**Aim 1:** According to the passage on executive summaries, which section of a security assessment report is most appropriate for a company's board of directors?
**Aim 2:** Please continue the passage on executive summaries, picking up right after its last sentence.

**Document passage:**
——
For example: "A penetration tester has completed an assessment of the company's external web applications. The Chief Information Officer (CIO) wants a brief overview of the most critical findings and the recommended remediation steps. Which of the following should the tester provide?"
The answer choices might include a detailed vulnerability scan report, a technical white paper, a slide deck, or an executive summary. The correct answer is the executive summary because it is tailored for leadership and contains only the high-priority findings and actionable recommendations. Another common question pattern involves matching the document section to its audience.
For instance: "Which section of a security assessment report is most appropriate for the company's board of directors?" The options could be the technical methodology, the executive summary, the log data appendix, or the penetration testing scope. The board of directors would need the executive summary because they are not technical and need a high-level understanding of risk and business impact.
Some questions test the content of the executive summary itself. For example: "An IT manager is writing an executive summary for a project status report. Which of the following should be included?"
The answer choices may list project budget, detailed server configurations, names of individual team members, or the specific error codes encountered. The correct answers would be project budget and high-level milestones, while detailed server configurations and error codes belong in the technical sections. There are also troubleshooting-related questions.
For instance: "A report containing the results of a forensic investigation is submitted to the legal department. The legal team complains that the report is too technical and they cannot understand the findings. What should the investigator have included?"
——
**Items:**

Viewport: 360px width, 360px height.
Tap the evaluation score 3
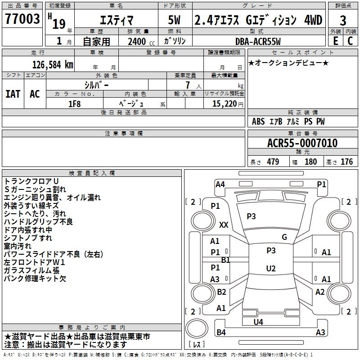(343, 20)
——
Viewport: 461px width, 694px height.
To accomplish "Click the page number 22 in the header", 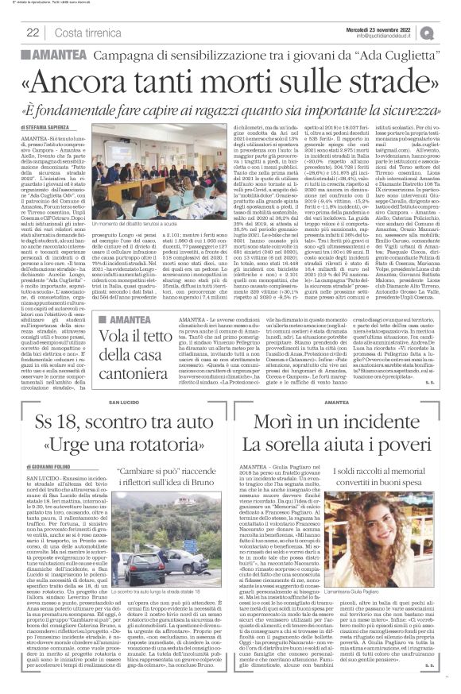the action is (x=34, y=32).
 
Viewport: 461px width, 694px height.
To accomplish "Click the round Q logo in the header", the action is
——
**Task result 1:** The executive summary.

**Task result 2:**
The answer is an executive summary that translates technical forensic findings into legal and business language. In some exams, questions appear as part of a larger case study or performance-based scenario. You might be asked to identify the correct document structure or to choose what information goes into which section.
For example, in a project management scenario, you need to decide which elements belong in the project charter versus the project plan. The executive summary would be part of the charter. Some questions test your understanding of what the executive summary is not.
They might ask: "Which of the following is NOT typically found in an executive summary?" Options could include recommendations, risk assessment, detailed IP addresses, or a summary of findings. The detailed IP addresses would not be appropriate, as they are too granular for an executive audience.
In all cases, the key is to remember the audience and the purpose. If the audience is senior management or non-technical stakeholders, the answer is almost always the executive summary. If the question mentions brevity and action items, again the executive summary is the right choice.
Practice recognizing these patterns, and you will handle these questions easily.
Practise Executive summary Questions
Test your understanding with exam-style practice questions.
Example Scenario
You work as a junior security analyst for a mid-sized e-commerce company. One morning, the company's senior security engineer asks you to perform a vulnerability scan on the internal network. You run the scan using a tool like Nessus or OpenVAS.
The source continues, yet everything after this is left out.